Nino del Arco: Una Biografía de Recuerdos, Arte y Encuentros

La vida de Nino del Arco es un mosaico de recuerdos, experiencias artísticas y encuentros significativos. Desde sus primeros años en una España en transformación hasta su desarrollo como artista en Londres, su historia está marcada por la nostalgia, la creatividad y la profunda conexión con las personas que lo rodean.

Luis Cernuda, una influencia constante en la vida de Nino del Arco.

Primeros Recuerdos y Vínculos Familiares

Nino del Arco recuerda su infancia con una mezcla de cariño y melancolía. "Quiero empezar por aquí: mi padre vuelve del trabajo en su Renault 5 marrón claro. Por algún motivo, yo estoy en nuestra calle (luego avenida) aún sin asfaltar. Nos mudamos allí antes de que llegara allí la ciudad. Tengo cinco o seis años, pero no recuerdo que hubiera otro adulto conmigo. Mi padre me ve y yo me pongo a correr en la misma dirección del coche, tratando de competir con él. Mi padre sonríe y acelera nada más un poco. Yo disfruto el momento. No recuerdo más." Este recuerdo captura la esencia de una relación paterna marcada por la distancia, pero también por momentos de conexión genuina.

Siente una pena infinita por su padre y también por su madre. Fueron sus primeros años de vida, cuando aún les quedaban cerca los malos recuerdos de la infancia, pasada en la posguerra, entre incomodidades. Un día su padre le dio la razón. Le confesó que la vida con su madre había sido siempre difícil, que él había pensado en la separación, pero que tampoco hubiera sabido qué hacer después. Siempre tuvo miedo, pero lo aguantó.

También reflexiona sobre su relación con su hermano David. "Hace una semana cené con David, mi hermano, después de una difícil reunión con nuestro tío político Enrique (recién viudo de mi tía Joaquina, hermana menor de mi madre)... Ahora no quiero escribir sobre esa reunión, que fue sobre todo triste, sino sobre el rato que pasé con mi hermano. No es frecuente que estemos él y yo solos, pero siempre lo disfruto porque a David lo quiero mucho." Reconoce las diferencias entre ellos, pero destaca la nobleza y el afecto que siente por su hermano.

La Aventura Londinense y el Encuentro con Ángela de la Cruz

Los años que pasó en Londres, de 1989 a 1995, fueron una época de transformación para Nino del Arco. "Otoño de 1991. Estoy en ‘Angel Studios’, en Islington, Londres. Este es un rincón de mi espacio de trabajo. Arriba tengo un enorme techo de cristal con algunas grietas. Cuando llegue febrero, nevará y el techo se convertirá en una enorme capa de hielo. Pasaremos mucho frío. Fue una época difícil, pero al mismo tiempo indescriptiblemente maravillosa."

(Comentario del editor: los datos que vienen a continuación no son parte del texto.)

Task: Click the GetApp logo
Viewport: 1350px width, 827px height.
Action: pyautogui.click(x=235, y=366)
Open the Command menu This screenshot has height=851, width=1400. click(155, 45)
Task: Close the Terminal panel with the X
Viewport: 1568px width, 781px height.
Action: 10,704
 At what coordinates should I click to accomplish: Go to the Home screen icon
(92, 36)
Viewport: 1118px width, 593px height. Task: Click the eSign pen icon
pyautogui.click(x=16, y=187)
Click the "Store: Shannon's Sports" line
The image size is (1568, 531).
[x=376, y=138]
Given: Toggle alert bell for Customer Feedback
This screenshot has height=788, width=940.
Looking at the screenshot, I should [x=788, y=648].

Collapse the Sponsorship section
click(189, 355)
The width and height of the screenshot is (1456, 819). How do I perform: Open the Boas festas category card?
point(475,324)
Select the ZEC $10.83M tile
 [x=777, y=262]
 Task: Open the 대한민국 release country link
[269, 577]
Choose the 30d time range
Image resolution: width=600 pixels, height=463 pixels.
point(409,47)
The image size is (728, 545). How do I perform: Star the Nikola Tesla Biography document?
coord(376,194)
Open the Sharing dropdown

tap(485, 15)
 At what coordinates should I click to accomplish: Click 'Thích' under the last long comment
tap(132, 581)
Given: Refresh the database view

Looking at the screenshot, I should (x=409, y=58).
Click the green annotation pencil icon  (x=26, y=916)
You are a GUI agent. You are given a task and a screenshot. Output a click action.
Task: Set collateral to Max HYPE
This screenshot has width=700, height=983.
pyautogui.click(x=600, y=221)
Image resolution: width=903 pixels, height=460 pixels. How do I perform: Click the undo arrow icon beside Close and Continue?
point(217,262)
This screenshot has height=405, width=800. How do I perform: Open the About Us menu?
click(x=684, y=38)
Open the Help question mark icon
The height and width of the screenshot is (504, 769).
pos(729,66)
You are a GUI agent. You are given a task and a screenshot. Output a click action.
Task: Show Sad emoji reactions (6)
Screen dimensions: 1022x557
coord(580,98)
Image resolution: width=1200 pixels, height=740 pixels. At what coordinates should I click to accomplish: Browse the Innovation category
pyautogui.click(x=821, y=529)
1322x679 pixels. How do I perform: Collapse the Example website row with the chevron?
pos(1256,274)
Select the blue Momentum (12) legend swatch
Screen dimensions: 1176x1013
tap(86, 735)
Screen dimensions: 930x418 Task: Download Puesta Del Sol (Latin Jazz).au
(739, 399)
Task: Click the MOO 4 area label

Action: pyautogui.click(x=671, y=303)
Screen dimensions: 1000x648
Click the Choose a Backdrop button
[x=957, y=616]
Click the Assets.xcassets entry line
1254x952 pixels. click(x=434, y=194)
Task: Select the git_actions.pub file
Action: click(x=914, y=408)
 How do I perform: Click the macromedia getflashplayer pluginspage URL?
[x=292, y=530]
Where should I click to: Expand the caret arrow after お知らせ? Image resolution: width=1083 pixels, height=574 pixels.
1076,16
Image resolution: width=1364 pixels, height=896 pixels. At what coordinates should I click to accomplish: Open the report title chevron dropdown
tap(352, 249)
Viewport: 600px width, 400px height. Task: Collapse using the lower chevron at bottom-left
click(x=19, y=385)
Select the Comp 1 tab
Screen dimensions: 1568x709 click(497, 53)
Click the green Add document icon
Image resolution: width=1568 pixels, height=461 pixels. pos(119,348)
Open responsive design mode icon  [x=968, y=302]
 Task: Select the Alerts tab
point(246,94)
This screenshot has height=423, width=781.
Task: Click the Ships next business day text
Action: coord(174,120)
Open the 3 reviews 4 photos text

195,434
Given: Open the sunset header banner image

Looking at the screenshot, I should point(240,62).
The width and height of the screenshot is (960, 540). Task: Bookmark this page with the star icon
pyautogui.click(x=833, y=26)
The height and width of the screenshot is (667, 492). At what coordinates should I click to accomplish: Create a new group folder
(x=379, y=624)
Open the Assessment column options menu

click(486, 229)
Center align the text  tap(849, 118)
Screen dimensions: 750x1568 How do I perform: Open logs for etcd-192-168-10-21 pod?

Fue en Londres donde conoció a Ángela de la Cruz, una artista que marcaría su vida para siempre. "Uno de los grandes acontecimientos durante mi primer año allí -uno de los grandes acontecimientos de mi vida- fue conocer en agosto de 1990 a Ángela de la Cruz en Angel Studios... Para acceder a él, tenía que pasar por el mío, así que nos íbamos a ver muy a menudo. «Otra española», pensé. Era ruidosa, neurótica, alegre y extremadamente afable. También algo orgullosa y muy insegura de sí misma, aunque luego me daría cuenta de que sobre todo era increíblemente tozuda y muy constante. Tanto, que tarde años en comprobar cuánto lo era. Y como amiga, la más leal que he tenido nunca."

Ángela de la Cruz, una amiga leal y una artista reconocida.

La historia de Ángela es inspiradora: "A Londres llegó en el verano de 1988, huyendo de su padre en La Coruña y de los estudios de Filosofía en Santiago. No la había dejado estudiar arte, así después de acabar tercero de Filosofía, se fugó a Londres con la excusa de ir a estudiar inglés." A pesar de las dificultades, Ángela perseveró y se convirtió en una artista reconocida a nivel internacional.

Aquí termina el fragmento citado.